Saved data entries:
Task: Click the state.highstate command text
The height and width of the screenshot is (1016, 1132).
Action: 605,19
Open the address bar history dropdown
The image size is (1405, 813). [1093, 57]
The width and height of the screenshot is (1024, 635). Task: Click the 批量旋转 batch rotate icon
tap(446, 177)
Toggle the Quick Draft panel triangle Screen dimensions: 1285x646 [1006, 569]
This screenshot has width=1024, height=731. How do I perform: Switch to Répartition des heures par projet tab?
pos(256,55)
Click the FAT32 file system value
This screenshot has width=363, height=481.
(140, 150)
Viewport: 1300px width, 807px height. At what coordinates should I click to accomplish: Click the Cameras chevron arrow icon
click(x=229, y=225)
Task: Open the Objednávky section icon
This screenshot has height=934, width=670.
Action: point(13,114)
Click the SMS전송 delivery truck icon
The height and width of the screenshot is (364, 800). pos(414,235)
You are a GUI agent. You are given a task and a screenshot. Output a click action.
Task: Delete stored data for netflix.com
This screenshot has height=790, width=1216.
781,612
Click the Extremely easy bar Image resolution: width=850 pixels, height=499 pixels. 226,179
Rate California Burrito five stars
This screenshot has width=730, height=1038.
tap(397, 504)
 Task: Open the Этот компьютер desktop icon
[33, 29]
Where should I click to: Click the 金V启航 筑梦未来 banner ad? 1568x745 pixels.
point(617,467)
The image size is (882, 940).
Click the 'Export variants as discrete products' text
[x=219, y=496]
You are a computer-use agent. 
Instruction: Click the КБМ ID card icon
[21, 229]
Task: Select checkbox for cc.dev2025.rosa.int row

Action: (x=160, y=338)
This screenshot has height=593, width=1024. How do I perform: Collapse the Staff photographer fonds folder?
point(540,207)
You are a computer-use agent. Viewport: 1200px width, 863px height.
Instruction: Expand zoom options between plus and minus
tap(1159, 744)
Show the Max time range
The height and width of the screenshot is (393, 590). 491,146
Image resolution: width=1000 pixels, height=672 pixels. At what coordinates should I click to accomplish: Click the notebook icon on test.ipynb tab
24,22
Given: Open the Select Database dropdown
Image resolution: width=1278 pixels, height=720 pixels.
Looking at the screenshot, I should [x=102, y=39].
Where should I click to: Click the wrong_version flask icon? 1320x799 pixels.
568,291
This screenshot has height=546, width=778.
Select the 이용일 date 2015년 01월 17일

WHAT TO WORK ON: Give all the records above again, wording unchanged.

TASK RESULT:
Task: Click the state.highstate command text
The height and width of the screenshot is (1016, 1132).
Action: 605,19
Open the address bar history dropdown
The image size is (1405, 813). [1093, 57]
The width and height of the screenshot is (1024, 635). Task: Click the 批量旋转 batch rotate icon
tap(446, 177)
Toggle the Quick Draft panel triangle Screen dimensions: 1285x646 [1006, 569]
This screenshot has width=1024, height=731. How do I perform: Switch to Répartition des heures par projet tab?
pos(256,55)
Click the FAT32 file system value
This screenshot has width=363, height=481.
(140, 150)
Viewport: 1300px width, 807px height. At what coordinates should I click to accomplish: Click the Cameras chevron arrow icon
click(x=229, y=225)
Task: Open the Objednávky section icon
This screenshot has height=934, width=670.
Action: point(13,114)
Click the SMS전송 delivery truck icon
The height and width of the screenshot is (364, 800). pos(414,235)
You are a GUI agent. You are given a task and a screenshot. Output a click action.
Task: Delete stored data for netflix.com
This screenshot has height=790, width=1216.
781,612
Click the Extremely easy bar Image resolution: width=850 pixels, height=499 pixels. 226,179
Rate California Burrito five stars
This screenshot has width=730, height=1038.
tap(397, 504)
 Task: Open the Этот компьютер desktop icon
[33, 29]
Where should I click to: Click the 金V启航 筑梦未来 banner ad? 1568x745 pixels.
point(617,467)
The image size is (882, 940).
Click the 'Export variants as discrete products' text
[x=219, y=496]
You are a computer-use agent. 
Instruction: Click the КБМ ID card icon
[21, 229]
Task: Select checkbox for cc.dev2025.rosa.int row

Action: (x=160, y=338)
This screenshot has height=593, width=1024. How do I perform: Collapse the Staff photographer fonds folder?
point(540,207)
You are a computer-use agent. Viewport: 1200px width, 863px height.
Instruction: Expand zoom options between plus and minus
tap(1159, 744)
Show the Max time range
The height and width of the screenshot is (393, 590). 491,146
Image resolution: width=1000 pixels, height=672 pixels. At what coordinates should I click to accomplish: Click the notebook icon on test.ipynb tab
24,22
Given: Open the Select Database dropdown
Image resolution: width=1278 pixels, height=720 pixels.
Looking at the screenshot, I should [x=102, y=39].
Where should I click to: Click the wrong_version flask icon? 1320x799 pixels.
568,291
This screenshot has height=546, width=778.
Select the 이용일 date 2015년 01월 17일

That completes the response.